Bringing 5G networking to mobile devices hasn’t been an easy process. First, stakeholders need to agree to a standard, then new modems need to be developed. Qualcomm recently cleared one of the most significant hurdles in the development process with the announcement of its new QTM052 mmWave antenna modules, the first that that will enable the high-speed swath of networking spectrum to work with mobile phones, according to The Verge.
The issue. Unlike current networking protocols, 5G operates on the mmWave portion of the spectrum. While this location offers dramatically faster speeds, it also transmits at a much shorter range. Even more upsetting, the signal is easily blocked by everyday structures such as doors and walls.
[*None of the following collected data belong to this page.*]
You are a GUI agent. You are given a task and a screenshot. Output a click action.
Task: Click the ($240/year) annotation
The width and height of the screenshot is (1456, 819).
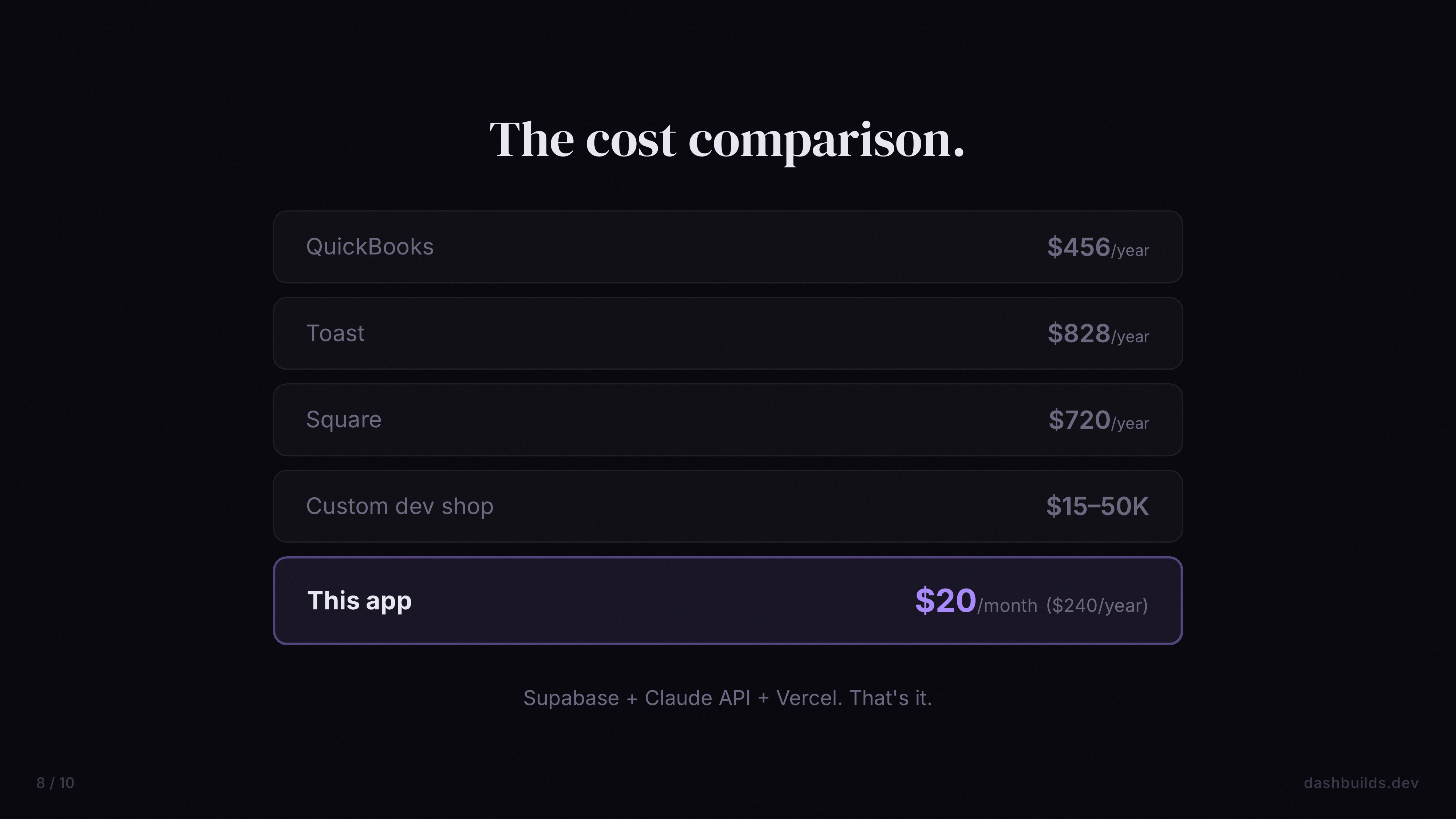click(1096, 606)
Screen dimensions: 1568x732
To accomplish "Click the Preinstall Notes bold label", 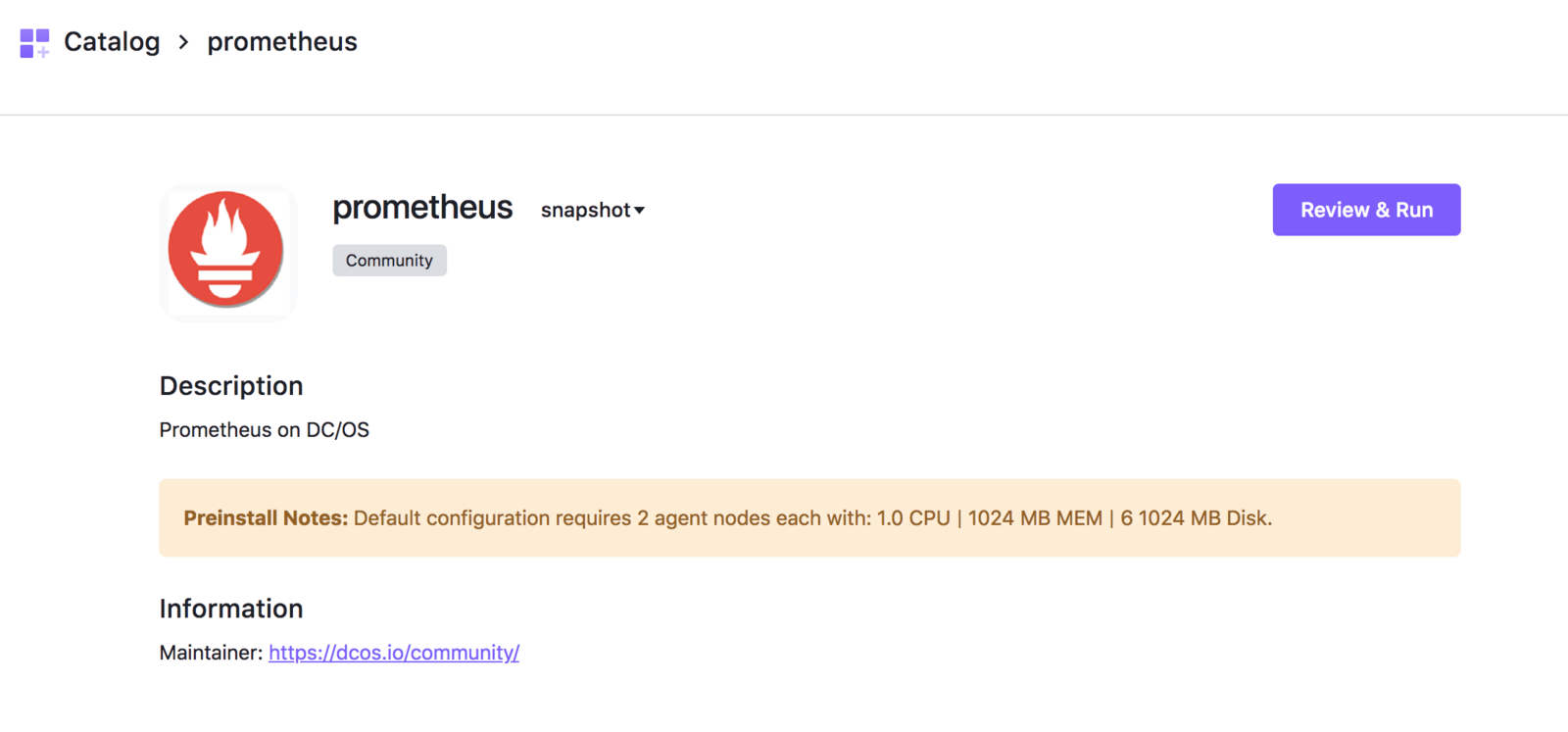I will click(x=266, y=518).
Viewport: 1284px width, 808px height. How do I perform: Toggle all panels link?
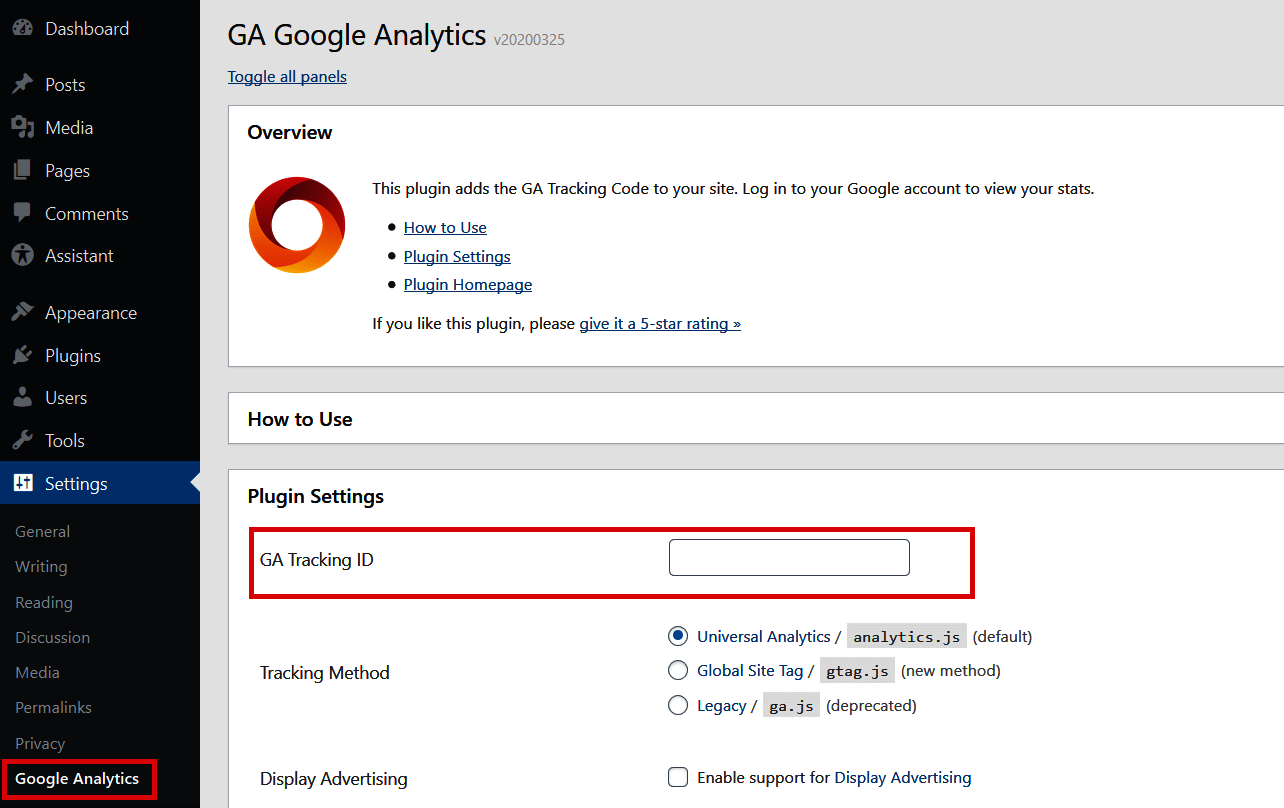pos(287,77)
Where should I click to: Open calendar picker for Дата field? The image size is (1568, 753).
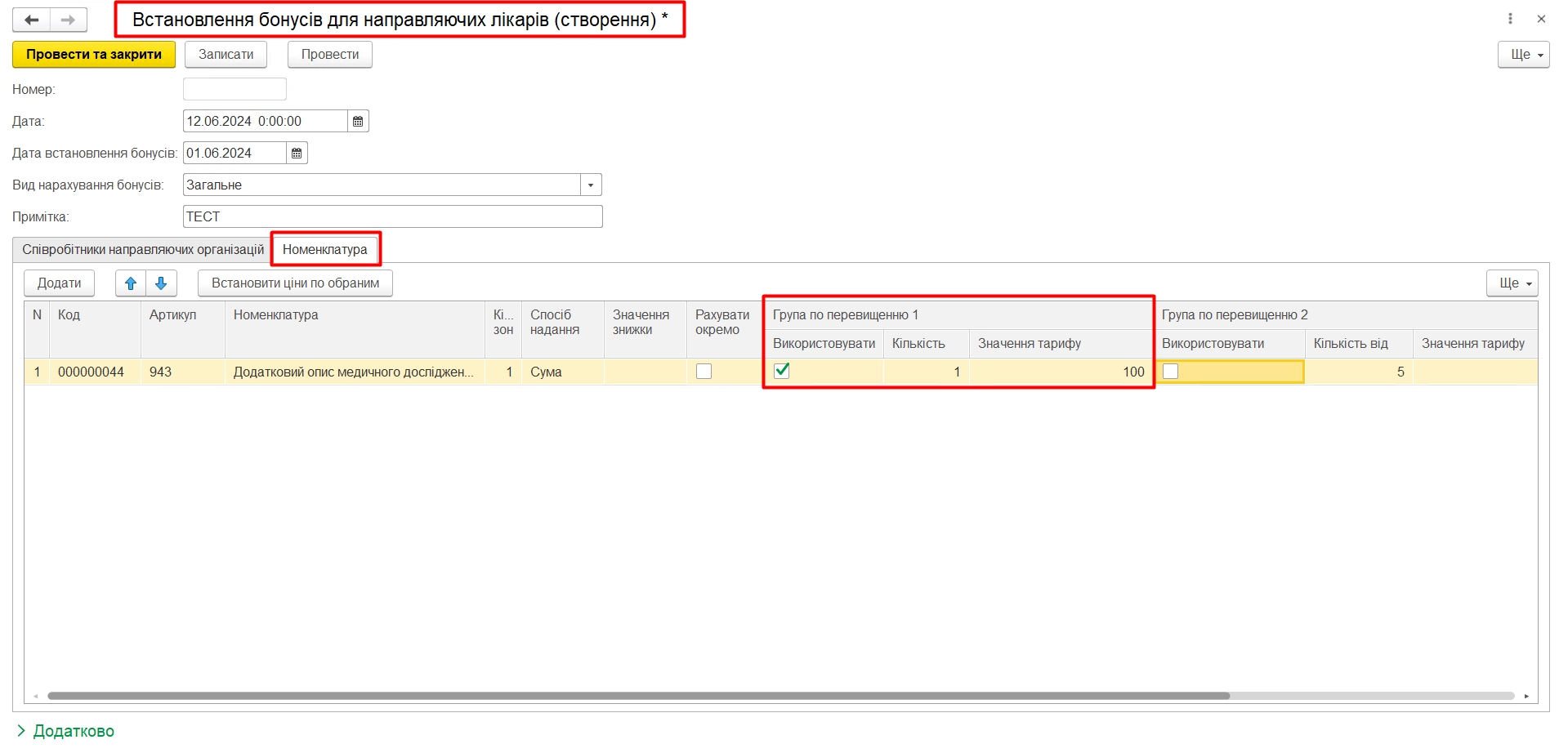358,121
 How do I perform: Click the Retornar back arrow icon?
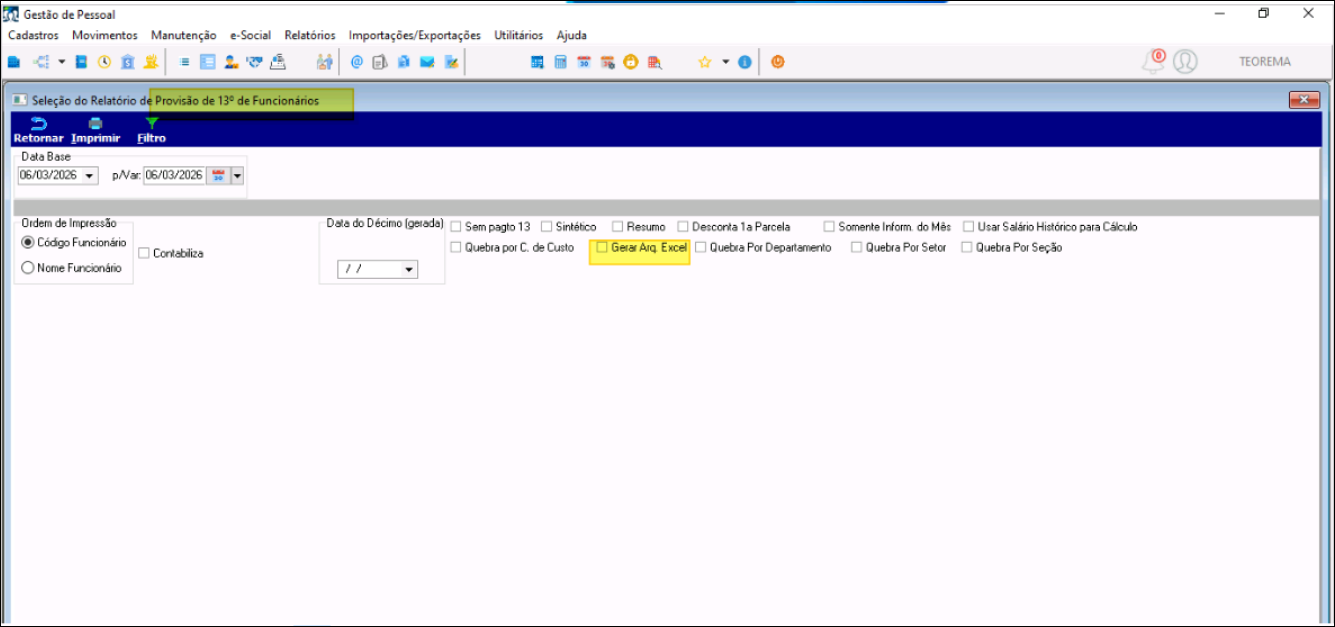38,124
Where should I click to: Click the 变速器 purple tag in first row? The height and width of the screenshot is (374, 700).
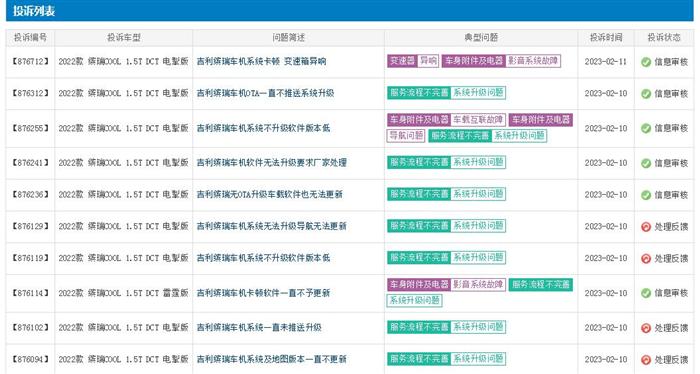402,61
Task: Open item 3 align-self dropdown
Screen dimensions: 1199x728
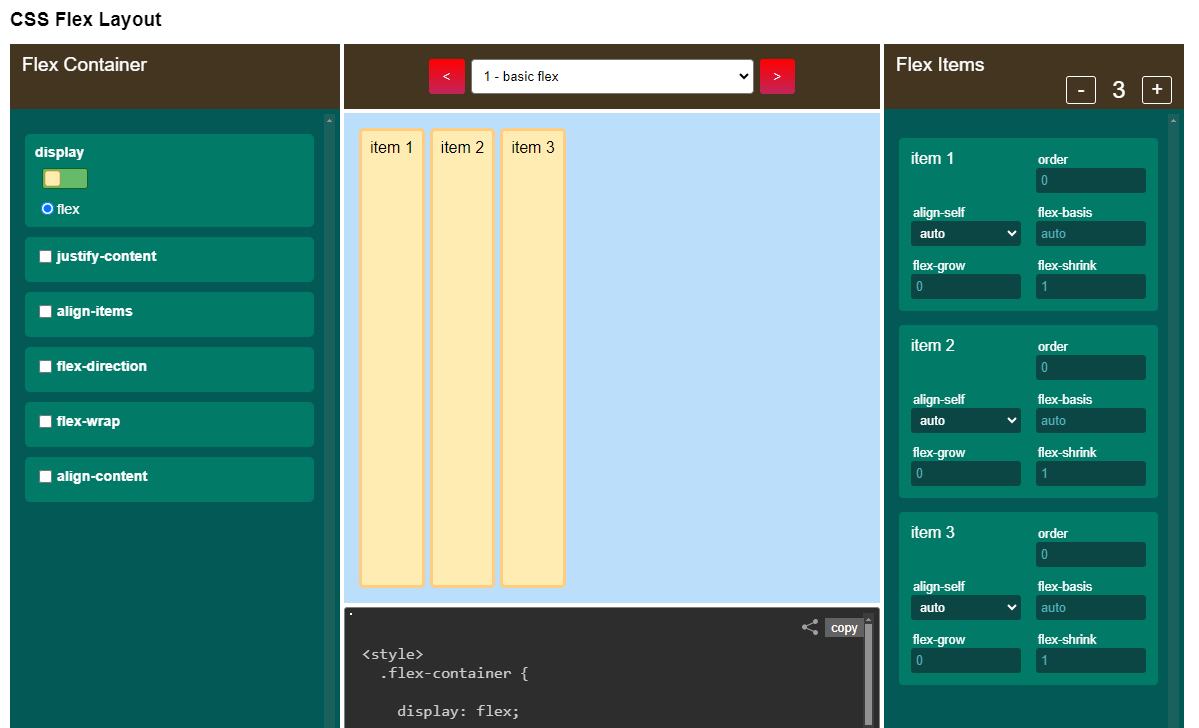Action: pos(965,608)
Qualcomm believes it has figured out a way to remove these barriers. In the QTM052 is a small antenna array, about the size of a penny, that offers four antennas that can accurately point to the nearest 5G tower.
The Verge explains:
It can even bounce signals off of surrounding surfaces. The QTM052 is designed to be small enough that device manufacturers will be able to embed it into the bezel of a phone. Qualcomm’s X50 5G modem is already designed to support up to four of the antenna arrays, one for each side of the phone, allowing for 16 total antennas and ensuring that no matter how you hold your phone, the signal won’t get blocked.
Assuming Qualcomm finds success outside of the lab, this is undoubtedly a big deal. The company says the first devices with QTM052 antennas will launch at the beginning of next year. All that’s needed now are 5G networks that can communicate with the antennas. Luckily, all of the major U.S. carriers are working on 5G development this year, including T-Mobile, Sprint, AT&T, and Verizon.